To make the crust, combine the Nutter Butters and melted butter in the bowl of a food processor or blender and pulse until you have fine crumbs. Alternately. crush the cookies in a sealed baggie with a rolling pin and then mix with the butter.
Press the crust into the bottom of a greased 9x13 pan.
To make the cheesecake, preheat oven to 325 degrees.
Beat together the cream cheese, peanut butter, sugar, and flour until light and smooth and creamy. Beat in the eggs one at a time.
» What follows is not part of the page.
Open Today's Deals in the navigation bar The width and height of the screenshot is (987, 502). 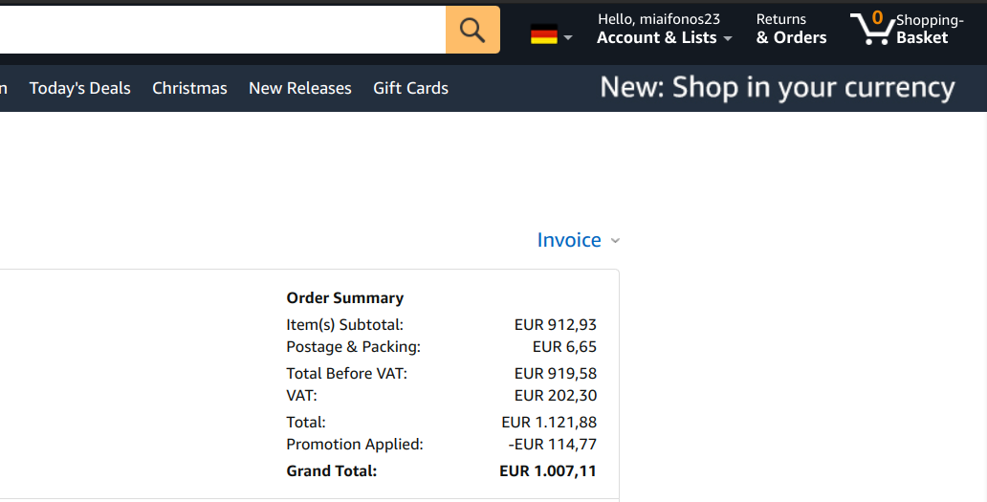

Stir in the milk.
Pour batter onto the prepared crust.
Place the 12 Reese's peanut butter cups in the batter, lined up so that there will be one cup in each piece of cheesecake when cut, and gently press them in to cover them in the batter.
Bake for 10 minutes at 325 degrees.
Reduce heat to 260 and bake for 40 minutes or until just the center is slightly jiggly.
Let cool on the counter top for 30 minutes before placing in the refrigerator to cool for another 4 hours.
To top the cheesecake, melt the chocolate chips and shortening together in a microwave safe bowl on low heat. Alternately, melt in a double broiler.
Place the melted chocolate in a piping bag (or baggie with the tip cut off) and pipe on the melted chocolate.
You can also drizzle it on with a spoon, if preferred.
When serving, cut the bars so that each piece has a peanut butter cup in the center.